Search each line of the data for the word "computer"; copy every line where it is found.

§ Collected data
+ + + + + + +
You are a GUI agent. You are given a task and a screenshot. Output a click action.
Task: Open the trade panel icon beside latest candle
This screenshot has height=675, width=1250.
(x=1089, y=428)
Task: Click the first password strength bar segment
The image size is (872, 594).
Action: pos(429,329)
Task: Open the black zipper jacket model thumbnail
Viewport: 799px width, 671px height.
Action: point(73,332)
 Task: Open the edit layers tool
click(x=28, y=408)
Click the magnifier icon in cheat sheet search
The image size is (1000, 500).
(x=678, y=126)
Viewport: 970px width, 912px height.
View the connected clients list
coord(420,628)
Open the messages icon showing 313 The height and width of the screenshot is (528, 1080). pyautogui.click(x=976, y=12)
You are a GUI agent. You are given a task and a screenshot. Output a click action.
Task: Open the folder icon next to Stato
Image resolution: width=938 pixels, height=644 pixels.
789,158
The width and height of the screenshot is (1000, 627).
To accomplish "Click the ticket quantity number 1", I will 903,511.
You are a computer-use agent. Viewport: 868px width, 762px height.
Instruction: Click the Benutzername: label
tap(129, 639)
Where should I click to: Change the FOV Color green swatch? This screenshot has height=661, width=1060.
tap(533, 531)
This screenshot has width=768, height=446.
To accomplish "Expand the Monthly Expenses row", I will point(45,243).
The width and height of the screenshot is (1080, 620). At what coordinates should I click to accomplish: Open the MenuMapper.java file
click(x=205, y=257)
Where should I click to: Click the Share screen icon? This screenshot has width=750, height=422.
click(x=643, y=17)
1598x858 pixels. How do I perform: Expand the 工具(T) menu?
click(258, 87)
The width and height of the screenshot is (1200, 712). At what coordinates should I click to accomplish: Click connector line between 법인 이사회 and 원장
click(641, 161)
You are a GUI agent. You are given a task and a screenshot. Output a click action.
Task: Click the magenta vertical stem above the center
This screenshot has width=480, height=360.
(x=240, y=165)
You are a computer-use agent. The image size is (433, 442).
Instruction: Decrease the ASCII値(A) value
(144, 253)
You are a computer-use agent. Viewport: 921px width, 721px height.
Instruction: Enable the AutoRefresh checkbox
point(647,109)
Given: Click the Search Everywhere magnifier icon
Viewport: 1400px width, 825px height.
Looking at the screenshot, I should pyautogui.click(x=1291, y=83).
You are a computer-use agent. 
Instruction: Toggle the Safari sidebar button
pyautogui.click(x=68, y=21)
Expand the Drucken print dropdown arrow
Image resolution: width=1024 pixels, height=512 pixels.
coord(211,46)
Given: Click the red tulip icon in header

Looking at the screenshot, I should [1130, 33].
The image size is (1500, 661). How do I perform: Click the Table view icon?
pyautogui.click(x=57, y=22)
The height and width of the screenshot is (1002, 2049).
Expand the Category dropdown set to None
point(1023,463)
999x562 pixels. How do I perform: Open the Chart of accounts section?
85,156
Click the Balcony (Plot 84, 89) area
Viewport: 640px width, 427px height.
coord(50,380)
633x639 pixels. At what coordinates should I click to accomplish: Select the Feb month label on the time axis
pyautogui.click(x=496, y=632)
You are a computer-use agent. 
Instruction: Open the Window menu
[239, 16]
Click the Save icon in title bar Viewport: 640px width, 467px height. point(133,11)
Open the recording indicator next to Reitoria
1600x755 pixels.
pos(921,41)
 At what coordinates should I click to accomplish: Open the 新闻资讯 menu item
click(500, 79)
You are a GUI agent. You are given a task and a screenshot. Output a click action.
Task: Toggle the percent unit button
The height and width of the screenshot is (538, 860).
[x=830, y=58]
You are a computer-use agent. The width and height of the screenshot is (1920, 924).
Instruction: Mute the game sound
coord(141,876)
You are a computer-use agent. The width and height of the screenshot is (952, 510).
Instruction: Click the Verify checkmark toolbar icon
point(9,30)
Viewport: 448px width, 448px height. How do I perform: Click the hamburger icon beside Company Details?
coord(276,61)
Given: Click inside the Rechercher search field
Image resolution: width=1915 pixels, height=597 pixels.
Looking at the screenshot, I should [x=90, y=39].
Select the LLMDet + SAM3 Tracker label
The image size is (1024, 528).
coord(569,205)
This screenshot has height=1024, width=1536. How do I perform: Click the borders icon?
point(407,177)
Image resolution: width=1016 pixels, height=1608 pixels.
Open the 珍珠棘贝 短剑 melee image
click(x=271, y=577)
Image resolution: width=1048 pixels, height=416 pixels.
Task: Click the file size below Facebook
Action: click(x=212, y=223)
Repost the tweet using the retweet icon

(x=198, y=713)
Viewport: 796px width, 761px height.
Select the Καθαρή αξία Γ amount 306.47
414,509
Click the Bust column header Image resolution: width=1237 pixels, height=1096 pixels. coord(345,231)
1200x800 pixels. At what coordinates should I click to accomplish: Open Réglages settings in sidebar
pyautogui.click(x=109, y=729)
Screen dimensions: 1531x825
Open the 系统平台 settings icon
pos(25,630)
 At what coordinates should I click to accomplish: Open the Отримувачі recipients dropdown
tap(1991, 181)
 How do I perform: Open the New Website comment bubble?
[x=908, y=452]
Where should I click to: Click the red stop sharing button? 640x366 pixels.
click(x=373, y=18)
+ + + + + + +
§ Answer section
You are a computer-use agent. Viewport: 868px width, 762px height.
You are a computer-use agent. The image size is (433, 442).
You are a computer-use agent. Viewport: 921px width, 721px height.
You are a computer-use agent. 
You are a computer-use agent. 
You are a computer-use agent. The width and height of the screenshot is (1920, 924).
You are a computer-use agent. The width and height of the screenshot is (952, 510).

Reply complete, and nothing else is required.